The non-technical board members are there to add a level of transparency, but also to interpret the policies with a wider view on what is good for the country. In this case, their interpretation rested on whether the dilapidated room was ever used as a dwelling, at some distant point in the past.

But the board members should be looking at the wider picture and the overall aims of the rural policy, such as to safeguard the rural landscape. They are not there to search for the needle in the haystack which will get a permit over the finishing line, but to look at the shape of the haystack itself.

The public is not well served by a board stacked up with government appointees who are perceived to play the government’s tune. Stop this charade, once and for all. In her statement, Marthese Portelli said that the Planning Authority has been taken over by people who only think of their own political convenience, and their personal friendships and obligations.

The system desperately needs an overhaul. The Planning Board members should not be hand-picked by the prime minister. Perhaps they could be chosen by recognized sectoral groups instead, just as environmental NGOs already nominate a member. Perhaps people should apply, with a transparent and competitive selection process. Whatever the best solution is, the current situation is not it.

Local councils could also have more say in planning decisions affecting their locality. They often speak up and join in with grassroots activism in their localities. But councillors run on the tickets of political parties and, in that sense, they are also politicians and their positions may have political agendas.

Another query about having politicians on the Planning Board is raised by the recent court ruling on conflict of interest in the granting of the DB group’s building permit at St George’s Bay. This suggested that board members should not publicly state their stand on a project in advance of a board decision, as this may undermine the validity of the vote.

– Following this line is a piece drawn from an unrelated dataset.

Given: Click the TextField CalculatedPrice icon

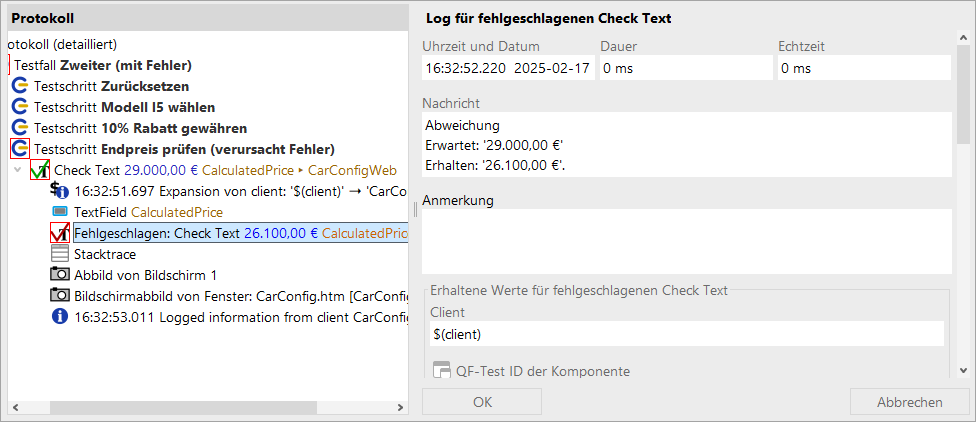Looking at the screenshot, I should pos(60,212).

This seems especially complex for MPs, who generally vote in line with their party’s position. If their political party has already taken a stand on a project, how does that reflect upon their vote at the Planning Board?

One certain thing is that having politicians on the Planning Board has not yielded any tangible good results. The credibility of the Planning Authority is in free fall. The country’s environmental problems continue to multiply.

Individual politicians are of course entitled to their own opinions on planning matters and they should be heard too, like anyone else. And political parties have a leading role to play in planning policy. But their involvement and influence in the front trenches of the Planning Authority are toxic.